Wiecie co moja mama zrobiła dziś na kolację? Naleśniki z nutellą, truskawkami i galaretką truskawkową.
Wyobraźcie sobie jakie były pyszne. Tak sobie pomyślałam, że może zrobię im zdjęcie i wrzucę na bloga. No ale musiałabym wchodzić po schodach, szukać aparatu, ustawiać kompozycje ... a na talerzu przecież już leży i prosiły żeby nie zwlekać. Z resztą, nie lubię blogów kulinarnych.
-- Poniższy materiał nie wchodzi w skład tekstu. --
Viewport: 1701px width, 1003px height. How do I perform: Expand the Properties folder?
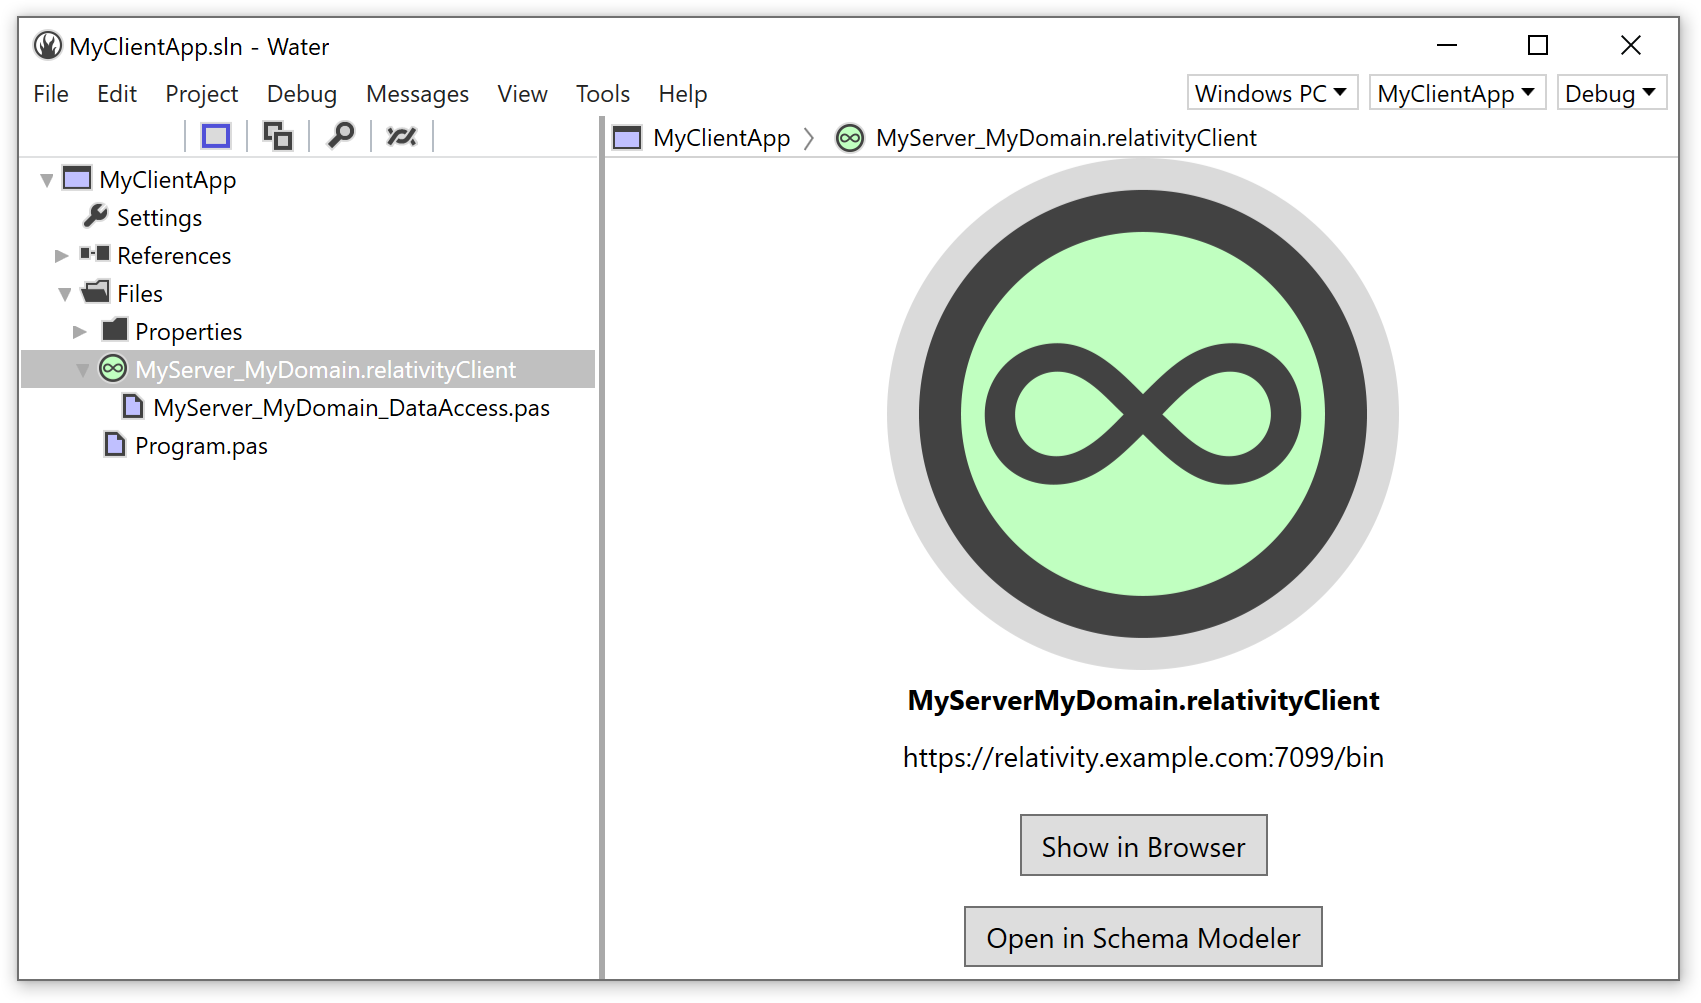(x=80, y=332)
Naleśniki są do jedzenia, nie do oglądania :) zwłaszcza te nasze dzisiejsze.
Na dobranoc obejrzyjcie ostatnią już z tej serii lalinkę - NADIĘ.
Przyjmijcie ją serdecznie bo to nieśmiała dziewczynka.
Wys. Nadii- 33 cm .
Wykonana jest w tkaniny wełnianej i polaru.
Buźka ręcznie haftowana.
Sukienkę uszyłam z bawełny w chabrowe wzory.
Buciki wykonałam ze skóry (wewnątrz gładkie, z zewnątrz futrzaste).
Torebkę również wykonałam ze skóry (ciemno niebieski odcień).
Wszystkie ubranka są zdejmowalne.
Lalinka wypełniona jest antyalergicznym, wysokiej jakości włóknem poliestrowym.